## Énoncé écrit A
Les affirmations suivantes concordent-elles avec le texte sur Foucault ? (i) Les questions de Foucault s'ordonnent autour de quatre axes. (ii) Foucault conteste ouvertement l'utilité de la prison. (iii) Foucault propose un autre système pour remplacer celui qui existe. Répondez par oui ou par non, en citant entre guillemets les mots du texte qui tranchent.
## Énoncé écrit B
Réécrivez les lignes des enregistrements qui vont de la ligne contenant « Task: Click the VNPAY » à celle contenant « pos(546,474) », ces deux lignes comprises, en remplaçant « Scan » par « Cash » et en laissant tout le reste intact.

## Texte fourni
+---+

En ne nous enfermant pas et en ne s'enfermant pas lui-même dans un discours trop construit, Foucault s'autorise ainsi à nous poser des questions nouvelles sur le droit pénal et sur la peine contemporaine. Ces questions s'ordonnent autour de quatre axes : un axe politique, un axe philosophique, un axe purement moral et éthique et enfin un axe stratégique.

1° L'axe philosophique

Dans l'axe philosophique, en étant imprécise sur les fins poursuivies, l'oeuvre s'autorise ainsi à interroger directement ce que l'on n'interroge plus. Sans toutefois tomber dans l'anarchisme, Foucault nous demande en effet pourquoi nos sociétés ont fait de la prison la peine par excellence ?

En étudiant la prison, en la remettant en cause sans cependant contester ouvertement son utilité et en étendant son travail aux écoles, aux casernes, Foucault souhaite également étudier la société à travers la prison, voire au contraire faire de la prison l'alibi commode pour évoquer la vision de la société qui est la sienne (6).

De plus, lorsqu'il est interrogé, il nous donne d'autres explications de son travail et c'est cette liberté qui l'autorise à agir ainsi. Il peut alors se démentir. Il nous indique que ce qu'il a voulu plutôt se demander dans « Surveiller et punir », la question centrale qui est sienne sur la pénalité, est surtout celle de savoir non « si une société peut fonctionner sans culpabilité, mais si la société peut faire fonctionner la culpabilité comme un principe organisateur et fondateur d'un droit. » (7).
Dès lors, il nous interpelle autrement sur le droit pénal, il peut philosophiquement, à la manière de Socrate, adapter son discours en fonction de l'interlocuteur qui se trouve en face de lui, voire des inquiétudes qui sont les siennes au moment où il s'exprime.

2° L'axe éthique

Dans l'axe éthique, c'est un certain souci de cohérence que s'autorise Foucault en refusant de nous livrer sa philosophie sur le sujet. Pourquoi en effet exposer un système alternatif sur le droit pénal et la peine et pourquoi s'affirmer libéral ou socialiste sur ce point, semble-t-il nous dire ? Ce qui importe n'est pas le système ou l'idéologie mais la manière dont ils sont mis en oeuvre. Ce qui importe donc est de dénoncer les abus de ceux qui existent pour limiter les erreurs et revenir à plus de justesse plutôt que de proposer un autre système qui générerait d'autres abus.

+---+

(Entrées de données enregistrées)
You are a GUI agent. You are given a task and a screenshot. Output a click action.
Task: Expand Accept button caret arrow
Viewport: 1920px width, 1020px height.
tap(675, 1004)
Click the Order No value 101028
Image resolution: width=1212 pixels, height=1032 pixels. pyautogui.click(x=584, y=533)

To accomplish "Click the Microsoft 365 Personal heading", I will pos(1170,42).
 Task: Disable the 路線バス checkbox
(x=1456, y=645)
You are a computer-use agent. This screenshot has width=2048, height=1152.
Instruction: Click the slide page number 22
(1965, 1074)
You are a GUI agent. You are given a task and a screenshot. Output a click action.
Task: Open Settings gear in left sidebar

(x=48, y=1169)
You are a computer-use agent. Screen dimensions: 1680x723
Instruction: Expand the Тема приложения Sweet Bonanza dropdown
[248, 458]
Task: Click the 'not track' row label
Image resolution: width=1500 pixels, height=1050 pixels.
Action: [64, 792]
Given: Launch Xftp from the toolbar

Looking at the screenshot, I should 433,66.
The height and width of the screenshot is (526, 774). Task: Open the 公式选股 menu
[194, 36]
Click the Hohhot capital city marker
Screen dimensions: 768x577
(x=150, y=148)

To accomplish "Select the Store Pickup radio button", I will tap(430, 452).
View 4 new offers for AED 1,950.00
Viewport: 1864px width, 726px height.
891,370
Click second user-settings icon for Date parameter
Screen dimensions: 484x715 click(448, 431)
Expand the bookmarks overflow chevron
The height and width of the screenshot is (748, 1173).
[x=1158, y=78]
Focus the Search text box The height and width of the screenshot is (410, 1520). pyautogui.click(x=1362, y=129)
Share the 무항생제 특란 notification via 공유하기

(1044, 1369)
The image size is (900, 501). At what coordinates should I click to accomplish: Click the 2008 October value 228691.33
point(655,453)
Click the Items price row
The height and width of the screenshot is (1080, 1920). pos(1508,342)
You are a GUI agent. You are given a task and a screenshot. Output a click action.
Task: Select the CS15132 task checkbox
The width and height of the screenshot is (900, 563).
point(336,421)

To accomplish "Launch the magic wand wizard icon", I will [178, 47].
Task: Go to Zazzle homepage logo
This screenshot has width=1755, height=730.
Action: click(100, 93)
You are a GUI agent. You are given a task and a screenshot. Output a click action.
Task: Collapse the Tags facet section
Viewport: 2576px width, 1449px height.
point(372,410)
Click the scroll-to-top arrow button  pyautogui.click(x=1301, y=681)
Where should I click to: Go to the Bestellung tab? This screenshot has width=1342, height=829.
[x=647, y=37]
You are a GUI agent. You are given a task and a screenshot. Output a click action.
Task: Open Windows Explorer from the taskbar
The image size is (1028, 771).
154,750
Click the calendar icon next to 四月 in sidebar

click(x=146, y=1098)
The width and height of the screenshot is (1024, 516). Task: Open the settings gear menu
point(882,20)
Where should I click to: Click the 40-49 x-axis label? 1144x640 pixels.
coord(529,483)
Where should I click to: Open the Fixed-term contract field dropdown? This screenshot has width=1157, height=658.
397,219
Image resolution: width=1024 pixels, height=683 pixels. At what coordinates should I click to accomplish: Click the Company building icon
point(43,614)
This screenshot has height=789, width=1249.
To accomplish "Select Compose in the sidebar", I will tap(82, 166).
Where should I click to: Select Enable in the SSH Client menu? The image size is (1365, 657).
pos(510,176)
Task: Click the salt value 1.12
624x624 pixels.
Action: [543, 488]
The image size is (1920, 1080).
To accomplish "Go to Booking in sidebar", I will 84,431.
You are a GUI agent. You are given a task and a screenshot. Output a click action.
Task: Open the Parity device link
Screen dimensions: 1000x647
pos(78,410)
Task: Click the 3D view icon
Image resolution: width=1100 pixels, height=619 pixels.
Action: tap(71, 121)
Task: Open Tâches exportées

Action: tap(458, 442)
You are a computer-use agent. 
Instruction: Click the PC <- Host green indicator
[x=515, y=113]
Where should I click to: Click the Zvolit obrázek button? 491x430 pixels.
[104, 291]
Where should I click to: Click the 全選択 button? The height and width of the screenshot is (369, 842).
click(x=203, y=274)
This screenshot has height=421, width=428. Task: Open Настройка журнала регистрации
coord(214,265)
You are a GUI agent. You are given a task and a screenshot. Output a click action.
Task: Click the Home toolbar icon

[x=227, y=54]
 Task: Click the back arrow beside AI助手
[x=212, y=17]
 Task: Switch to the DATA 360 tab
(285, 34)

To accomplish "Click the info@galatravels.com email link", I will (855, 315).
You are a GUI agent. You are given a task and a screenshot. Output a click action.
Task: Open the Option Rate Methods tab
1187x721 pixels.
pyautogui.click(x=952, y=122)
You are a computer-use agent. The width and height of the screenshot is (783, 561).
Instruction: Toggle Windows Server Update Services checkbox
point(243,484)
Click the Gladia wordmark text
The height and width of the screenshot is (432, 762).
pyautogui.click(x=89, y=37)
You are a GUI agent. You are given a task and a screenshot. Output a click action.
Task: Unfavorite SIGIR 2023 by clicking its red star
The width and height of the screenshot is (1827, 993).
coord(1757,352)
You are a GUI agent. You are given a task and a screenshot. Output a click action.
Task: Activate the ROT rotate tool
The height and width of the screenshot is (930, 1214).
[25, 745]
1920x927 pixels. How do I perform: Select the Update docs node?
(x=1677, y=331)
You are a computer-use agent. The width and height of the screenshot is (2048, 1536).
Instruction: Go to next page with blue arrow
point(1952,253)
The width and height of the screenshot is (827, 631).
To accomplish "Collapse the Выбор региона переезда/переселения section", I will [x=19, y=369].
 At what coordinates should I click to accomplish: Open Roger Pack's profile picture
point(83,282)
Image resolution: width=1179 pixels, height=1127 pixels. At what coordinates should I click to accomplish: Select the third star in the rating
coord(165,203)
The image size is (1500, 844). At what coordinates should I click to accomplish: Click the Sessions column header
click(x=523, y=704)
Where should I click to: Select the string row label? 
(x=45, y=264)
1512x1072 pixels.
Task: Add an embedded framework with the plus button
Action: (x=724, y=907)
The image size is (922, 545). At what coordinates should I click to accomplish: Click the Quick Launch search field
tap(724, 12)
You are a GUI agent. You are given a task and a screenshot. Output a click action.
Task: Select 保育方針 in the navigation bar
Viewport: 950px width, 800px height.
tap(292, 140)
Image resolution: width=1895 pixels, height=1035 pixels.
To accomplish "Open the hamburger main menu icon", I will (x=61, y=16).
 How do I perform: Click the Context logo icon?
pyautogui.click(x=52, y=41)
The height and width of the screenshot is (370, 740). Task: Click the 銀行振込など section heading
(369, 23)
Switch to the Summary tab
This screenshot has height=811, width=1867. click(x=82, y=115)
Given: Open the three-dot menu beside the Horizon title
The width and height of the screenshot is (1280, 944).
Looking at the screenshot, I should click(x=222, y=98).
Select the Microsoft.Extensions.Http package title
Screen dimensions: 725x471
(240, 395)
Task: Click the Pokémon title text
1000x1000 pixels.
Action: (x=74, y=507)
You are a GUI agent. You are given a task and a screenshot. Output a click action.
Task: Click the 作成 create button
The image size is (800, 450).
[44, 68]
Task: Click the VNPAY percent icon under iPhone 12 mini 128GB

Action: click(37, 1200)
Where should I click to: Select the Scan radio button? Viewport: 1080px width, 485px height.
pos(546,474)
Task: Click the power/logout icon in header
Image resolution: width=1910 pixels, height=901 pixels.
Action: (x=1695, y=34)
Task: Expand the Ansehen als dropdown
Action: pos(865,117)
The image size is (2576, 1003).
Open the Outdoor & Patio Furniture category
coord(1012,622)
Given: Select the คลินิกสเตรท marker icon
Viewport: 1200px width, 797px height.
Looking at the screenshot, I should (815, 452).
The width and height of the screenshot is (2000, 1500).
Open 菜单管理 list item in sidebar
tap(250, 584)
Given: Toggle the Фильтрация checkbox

+---+

## Réponse écrite A
(i) Oui : « Ces questions s'ordonnent autour de quatre axes ».
(ii) Non : « sans cependant contester ouvertement son utilité ».
(iii) Non : « plutôt que de proposer un autre système qui générerait d'autres abus ».

## Réponse écrite B
Task: Click the VNPAY percent icon under iPhone 12 mini 128GB

Action: click(37, 1200)
Where should I click to: Select the Cash radio button? Viewport: 1080px width, 485px height.
pos(546,474)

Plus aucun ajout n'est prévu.